Founded in 2022 by Nigerian-Canadian entrepreneur Uchi Uchibeke, Chimoney built a unified API that allowed businesses to send payouts to freelancers, contractors and vendors across Africa, North America and Latin America.
The platform supported payments in 41 currencies through bank transfers, mobile money, airtime, gift cards and stablecoin off-ramps, targeting businesses navigating fragmented payment systems across emerging markets.
The startup joined Techstars Toronto in 2023 and raised about $280,000 in disclosed funding, according to Crunchbase data. Uchibeke, however, said the startup secured close to $1 million when grants and undisclosed funding were included.
Even so, he said the capital was insufficient for a fintech operating across several jurisdictions with high compliance, audit and licensing costs.
“Under $1 million is too thin for a venture-scale fintech across multiple jurisdictions,” Uchibeke said. “I should have either raised meaningfully more or bootstrapped properly with a profitable beachhead.”
The shutdown highlights the growing pressure on African fintech startups as global venture capital funding remains weak and investors increasingly prioritise profitability over growth.
While African startups continue to attract funding, much of the capital flowing into the sector has shifted toward larger, later-stage companies, leaving many early-stage startups struggling to survive.
Investor participation in African startup deals also declined in early 2026, reflecting growing caution among venture capital firms after years of aggressive fintech bets across the continent.

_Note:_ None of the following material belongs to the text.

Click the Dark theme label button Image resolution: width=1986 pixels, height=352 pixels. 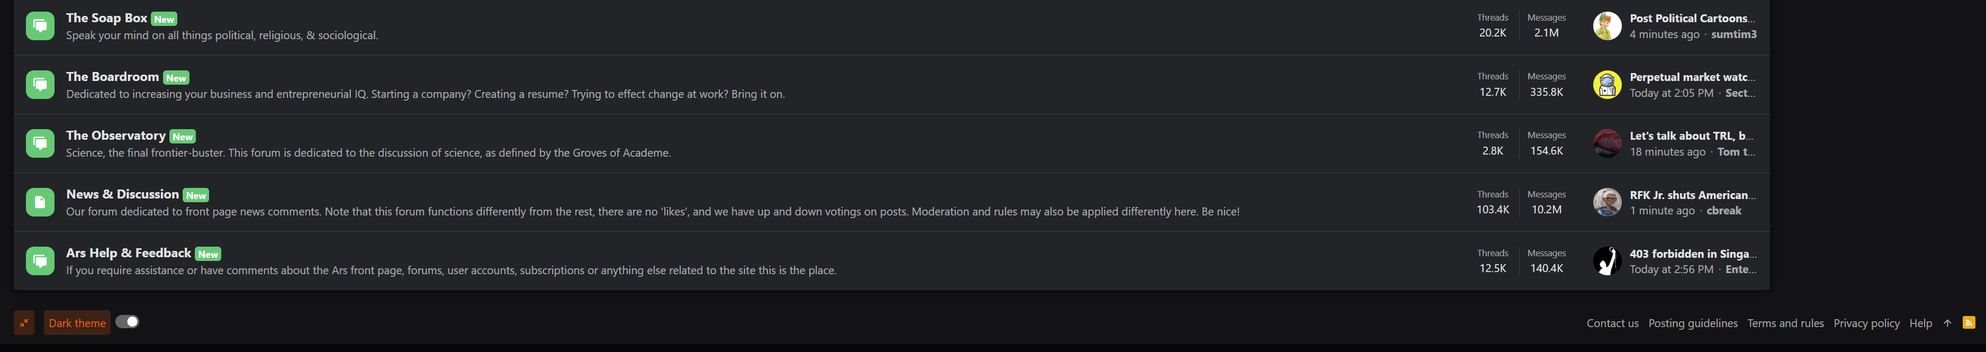click(77, 323)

For startups like Chimoney, the challenge has become even tougher because cross-border payment infrastructure businesses require heavy spending on regulation, compliance, treasury management and market expansion long before they achieve scale.

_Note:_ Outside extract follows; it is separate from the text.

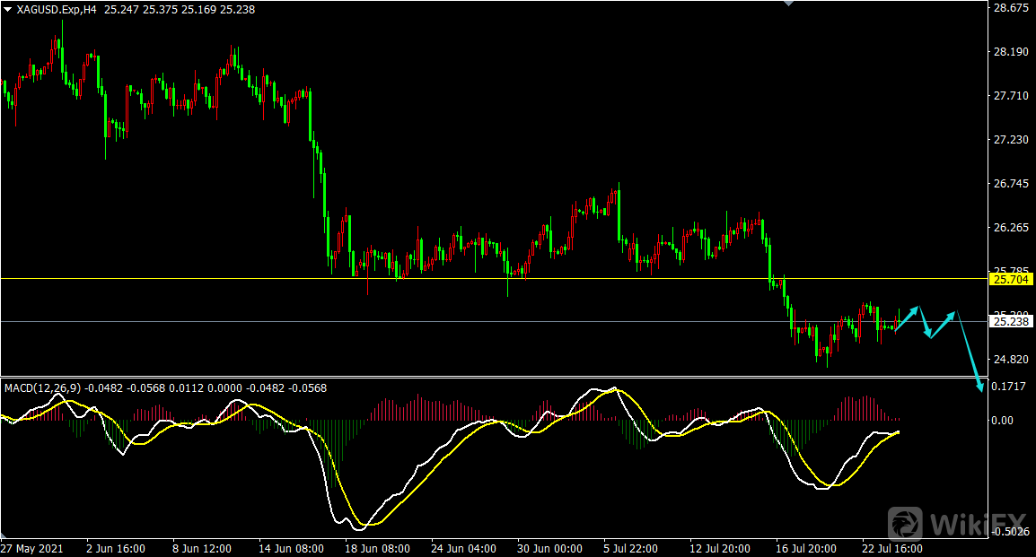The height and width of the screenshot is (557, 1036).
Task: Select the yellow horizontal line at 25.704
Action: coord(449,278)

Uchibeke admitted the company struggled to grow its customer base despite building a functional product.
“The product worked. It was distribution,” he said. “I spent too much of my time building and not enough time making sure people knew what we built.”
The company said it informed investors about the planned shutdown in February and notified customers in April while also publishing migration guides for developers before halting transactions on April 30.

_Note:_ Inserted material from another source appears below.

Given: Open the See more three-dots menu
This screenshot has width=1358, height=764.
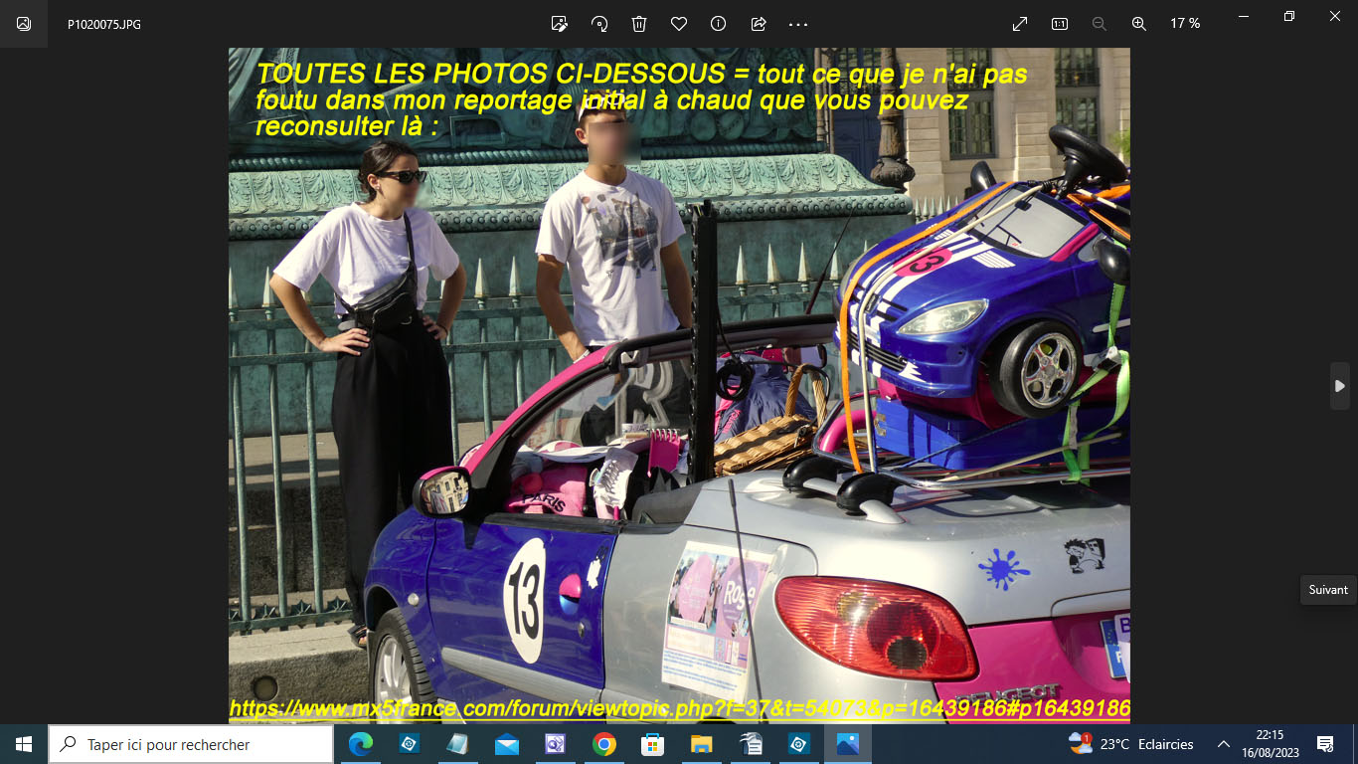Looking at the screenshot, I should (x=798, y=24).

According to Chimoney, customer wallet balances are being refunded through a self-service dashboard that will remain active until August 31, 2026.
The company said refunds are expected to be processed within seven to 14 business days.
Unclaimed balances after August will reportedly be transferred to relevant provincial unclaimed property offices in Canada in line with regulatory requirements.
The closure also exposes a broader risk within Africa’s fast-growing fintech ecosystem, where many businesses increasingly depend on startup-built payment infrastructure for core operations.
Businesses that relied on Chimoney’s rails for cross-border payouts will now need to migrate to alternative providers.
Chimoney had attempted to reposition itself in 2025 around AI agent payment infrastructure, allowing AI systems to hold wallets and move money under policy controls.
The company believed the rise of agentic AI and stablecoins could open a new growth opportunity for its infrastructure business.
But Uchibeke said the pivot failed to generate enough traction before the startup ran out of runway.
The company had secured a Payment Service Provider licence under the Bank of Canada’s Retail Payment Activities Act in November 2025, allowing it to hold customer funds. Despite the shutdown, Chimoney’s parent company, Chi Technologies Inc., will remain active and retain the licence under dormant status.
Uchibeke said he is now building a separate startup, APort, focused on requiring AI agents to seek approval before moving money, changing data or carrying out sensitive actions on behalf of businesses.
Chimoney’s collapse adds to a growing list of African-linked startups that have either shut down, downsized or restructured operations over the past two years as funding conditions tighten and investors demand clearer paths to profitability.